• Data extract
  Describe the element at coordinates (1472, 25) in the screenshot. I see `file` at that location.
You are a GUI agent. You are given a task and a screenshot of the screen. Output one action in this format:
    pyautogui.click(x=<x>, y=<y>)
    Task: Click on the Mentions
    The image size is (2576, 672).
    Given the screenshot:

...

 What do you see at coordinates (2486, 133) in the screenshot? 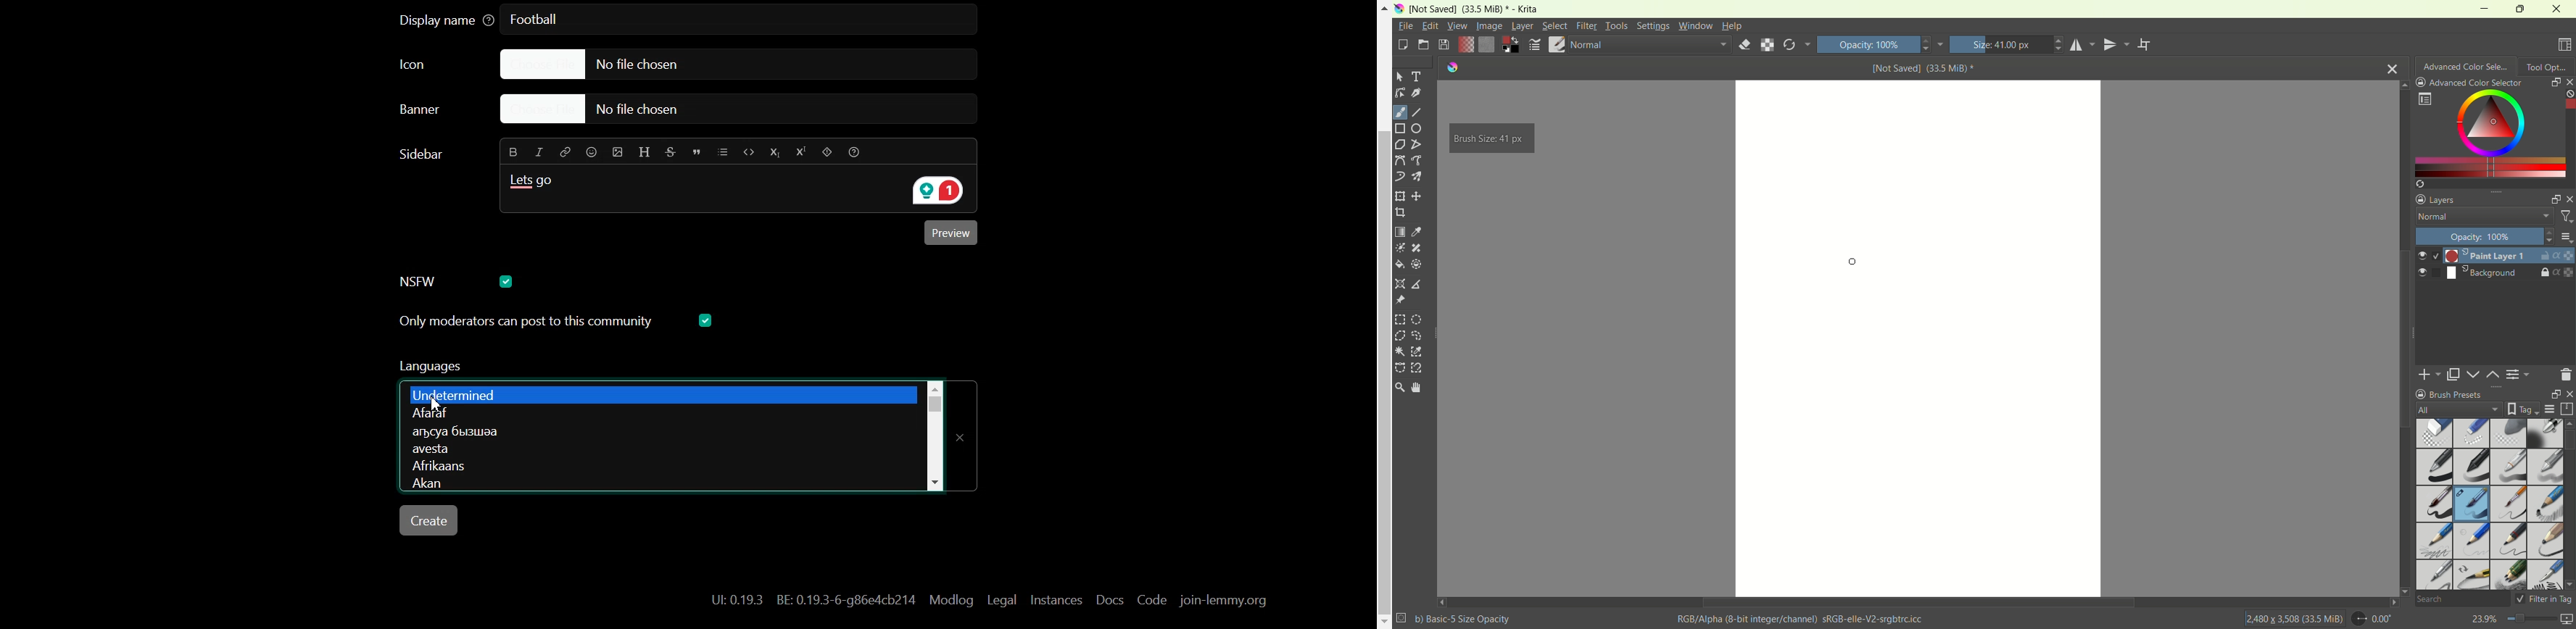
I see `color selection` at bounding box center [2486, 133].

• Your objective
Rewrite the rows starting with the line with "What do you" and going on through the line with "center [2486, 133].", changing "screenshot" to "screen image" and leaving everything else as it is. Give only those lines, and omit the pictures.

• Result of this task
 What do you see at coordinates (2486, 133) in the screen image? 
I see `color selection` at bounding box center [2486, 133].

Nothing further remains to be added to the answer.